→ WHAT IS BEING ASKED: Format the rows below as a Markdown table with the columns No. and Line. Give each non-blank line its own table row with its number and text, and leave out blank lines.

→ SUPPLIED MATERIAL:
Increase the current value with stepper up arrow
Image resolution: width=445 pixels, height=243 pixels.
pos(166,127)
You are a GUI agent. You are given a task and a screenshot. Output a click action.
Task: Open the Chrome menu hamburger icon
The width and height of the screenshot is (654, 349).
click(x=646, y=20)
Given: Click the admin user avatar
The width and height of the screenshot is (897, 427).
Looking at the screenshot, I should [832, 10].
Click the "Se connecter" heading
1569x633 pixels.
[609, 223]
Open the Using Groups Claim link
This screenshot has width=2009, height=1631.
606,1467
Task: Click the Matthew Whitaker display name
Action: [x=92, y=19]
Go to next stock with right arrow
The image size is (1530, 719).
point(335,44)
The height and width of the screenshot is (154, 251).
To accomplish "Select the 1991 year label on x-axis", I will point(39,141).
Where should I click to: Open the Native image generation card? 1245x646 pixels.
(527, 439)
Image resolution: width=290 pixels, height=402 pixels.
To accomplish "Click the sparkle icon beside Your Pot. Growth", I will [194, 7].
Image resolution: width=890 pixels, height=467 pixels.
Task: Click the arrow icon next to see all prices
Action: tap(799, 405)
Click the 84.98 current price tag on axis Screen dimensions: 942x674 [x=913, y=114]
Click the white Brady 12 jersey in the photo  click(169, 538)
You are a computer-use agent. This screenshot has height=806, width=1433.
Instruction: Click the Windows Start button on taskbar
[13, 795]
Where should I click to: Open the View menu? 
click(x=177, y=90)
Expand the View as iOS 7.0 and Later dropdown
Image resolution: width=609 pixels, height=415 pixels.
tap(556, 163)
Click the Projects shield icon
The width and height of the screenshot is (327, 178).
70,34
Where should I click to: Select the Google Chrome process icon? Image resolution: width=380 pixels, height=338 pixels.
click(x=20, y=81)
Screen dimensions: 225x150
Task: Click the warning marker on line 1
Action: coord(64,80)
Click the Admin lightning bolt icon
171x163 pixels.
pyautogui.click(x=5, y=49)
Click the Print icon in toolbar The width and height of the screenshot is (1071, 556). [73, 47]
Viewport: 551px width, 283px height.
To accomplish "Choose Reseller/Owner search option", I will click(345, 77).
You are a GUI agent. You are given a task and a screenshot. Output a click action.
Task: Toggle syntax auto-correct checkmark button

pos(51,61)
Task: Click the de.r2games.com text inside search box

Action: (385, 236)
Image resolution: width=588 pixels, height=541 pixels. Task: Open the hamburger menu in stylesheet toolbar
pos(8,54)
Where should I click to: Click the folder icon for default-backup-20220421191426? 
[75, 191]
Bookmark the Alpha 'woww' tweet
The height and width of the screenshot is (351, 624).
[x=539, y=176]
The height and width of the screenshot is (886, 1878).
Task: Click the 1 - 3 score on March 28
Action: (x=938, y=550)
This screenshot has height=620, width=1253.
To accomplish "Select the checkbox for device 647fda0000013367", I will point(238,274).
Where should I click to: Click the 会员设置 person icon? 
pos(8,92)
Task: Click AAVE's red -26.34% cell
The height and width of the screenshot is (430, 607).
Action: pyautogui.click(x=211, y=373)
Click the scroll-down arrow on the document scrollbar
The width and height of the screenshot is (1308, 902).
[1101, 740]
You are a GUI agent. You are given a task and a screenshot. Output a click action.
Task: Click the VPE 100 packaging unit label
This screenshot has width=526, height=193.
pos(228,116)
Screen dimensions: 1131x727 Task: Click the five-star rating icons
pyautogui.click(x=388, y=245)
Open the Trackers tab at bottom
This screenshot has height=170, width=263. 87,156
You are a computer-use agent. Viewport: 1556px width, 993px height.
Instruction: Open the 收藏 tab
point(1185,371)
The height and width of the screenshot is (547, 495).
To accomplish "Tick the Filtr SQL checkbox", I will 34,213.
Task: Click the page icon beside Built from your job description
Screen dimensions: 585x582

→ FINISHED EXERCISE:
| No. | Line |
|---|---|
| 1 | Increase the current value with stepper up arrow |
| 2 | Image resolution: width=445 pixels, height=243 pixels. |
| 3 | pos(166,127) |
| 4 | You are a GUI agent. You are given a task and a screenshot. Output a click action. |
| 5 | Task: Open the Chrome menu hamburger icon |
| 6 | The width and height of the screenshot is (654, 349). |
| 7 | click(x=646, y=20) |
| 8 | Given: Click the admin user avatar |
| 9 | The width and height of the screenshot is (897, 427). |
| 10 | Looking at the screenshot, I should [832, 10]. |
| 11 | Click the "Se connecter" heading |
| 12 | 1569x633 pixels. |
| 13 | [609, 223] |
| 14 | Open the Using Groups Claim link |
| 15 | This screenshot has width=2009, height=1631. |
| 16 | 606,1467 |
| 17 | Task: Click the Matthew Whitaker display name |
| 18 | Action: [x=92, y=19] |
| 19 | Go to next stock with right arrow |
| 20 | The image size is (1530, 719). |
| 21 | point(335,44) |
| 22 | The height and width of the screenshot is (154, 251). |
| 23 | To accomplish "Select the 1991 year label on x-axis", I will point(39,141). |
| 24 | Where should I click to: Open the Native image generation card? 1245x646 pixels. |
| 25 | (527, 439) |
| 26 | Image resolution: width=290 pixels, height=402 pixels. |
| 27 | To accomplish "Click the sparkle icon beside Your Pot. Growth", I will [194, 7]. |
| 28 | Image resolution: width=890 pixels, height=467 pixels. |
| 29 | Task: Click the arrow icon next to see all prices |
| 30 | Action: tap(799, 405) |
| 31 | Click the 84.98 current price tag on axis Screen dimensions: 942x674 [x=913, y=114] |
| 32 | Click the white Brady 12 jersey in the photo  click(169, 538) |
| 33 | You are a computer-use agent. This screenshot has height=806, width=1433. |
| 34 | Instruction: Click the Windows Start button on taskbar |
| 35 | [13, 795] |
| 36 | Where should I click to: Open the View menu?  |
| 37 | click(x=177, y=90) |
| 38 | Expand the View as iOS 7.0 and Later dropdown |
| 39 | Image resolution: width=609 pixels, height=415 pixels. |
| 40 | tap(556, 163) |
| 41 | Click the Projects shield icon |
| 42 | The width and height of the screenshot is (327, 178). |
| 43 | 70,34 |
| 44 | Where should I click to: Select the Google Chrome process icon? Image resolution: width=380 pixels, height=338 pixels. |
| 45 | click(x=20, y=81) |
| 46 | Screen dimensions: 225x150 |
| 47 | Task: Click the warning marker on line 1 |
| 48 | Action: coord(64,80) |
| 49 | Click the Admin lightning bolt icon |
| 50 | 171x163 pixels. |
| 51 | pyautogui.click(x=5, y=49) |
| 52 | Click the Print icon in toolbar The width and height of the screenshot is (1071, 556). [73, 47] |
| 53 | Viewport: 551px width, 283px height. |
| 54 | To accomplish "Choose Reseller/Owner search option", I will click(345, 77). |
| 55 | You are a GUI agent. You are given a task and a screenshot. Output a click action. |
| 56 | Task: Toggle syntax auto-correct checkmark button |
| 57 | pos(51,61) |
| 58 | Task: Click the de.r2games.com text inside search box |
| 59 | Action: (385, 236) |
| 60 | Image resolution: width=588 pixels, height=541 pixels. Task: Open the hamburger menu in stylesheet toolbar |
| 61 | pos(8,54) |
| 62 | Where should I click to: Click the folder icon for default-backup-20220421191426?  |
| 63 | [75, 191] |
| 64 | Bookmark the Alpha 'woww' tweet |
| 65 | The height and width of the screenshot is (351, 624). |
| 66 | [x=539, y=176] |
| 67 | The height and width of the screenshot is (886, 1878). |
| 68 | Task: Click the 1 - 3 score on March 28 |
| 69 | Action: (x=938, y=550) |
| 70 | This screenshot has height=620, width=1253. |
| 71 | To accomplish "Select the checkbox for device 647fda0000013367", I will point(238,274). |
| 72 | Where should I click to: Click the 会员设置 person icon?  |
| 73 | pos(8,92) |
| 74 | Task: Click AAVE's red -26.34% cell |
| 75 | The height and width of the screenshot is (430, 607). |
| 76 | Action: pyautogui.click(x=211, y=373) |
| 77 | Click the scroll-down arrow on the document scrollbar |
| 78 | The width and height of the screenshot is (1308, 902). |
| 79 | [1101, 740] |
| 80 | You are a GUI agent. You are given a task and a screenshot. Output a click action. |
| 81 | Task: Click the VPE 100 packaging unit label |
| 82 | This screenshot has width=526, height=193. |
| 83 | pos(228,116) |
| 84 | Screen dimensions: 1131x727 Task: Click the five-star rating icons |
| 85 | pyautogui.click(x=388, y=245) |
| 86 | Open the Trackers tab at bottom |
| 87 | This screenshot has height=170, width=263. 87,156 |
| 88 | You are a computer-use agent. Viewport: 1556px width, 993px height. |
| 89 | Instruction: Open the 收藏 tab |
| 90 | point(1185,371) |
| 91 | The height and width of the screenshot is (547, 495). |
| 92 | To accomplish "Tick the Filtr SQL checkbox", I will 34,213. |
| 93 | Task: Click the page icon beside Built from your job description |
| 94 | Screen dimensions: 585x582 |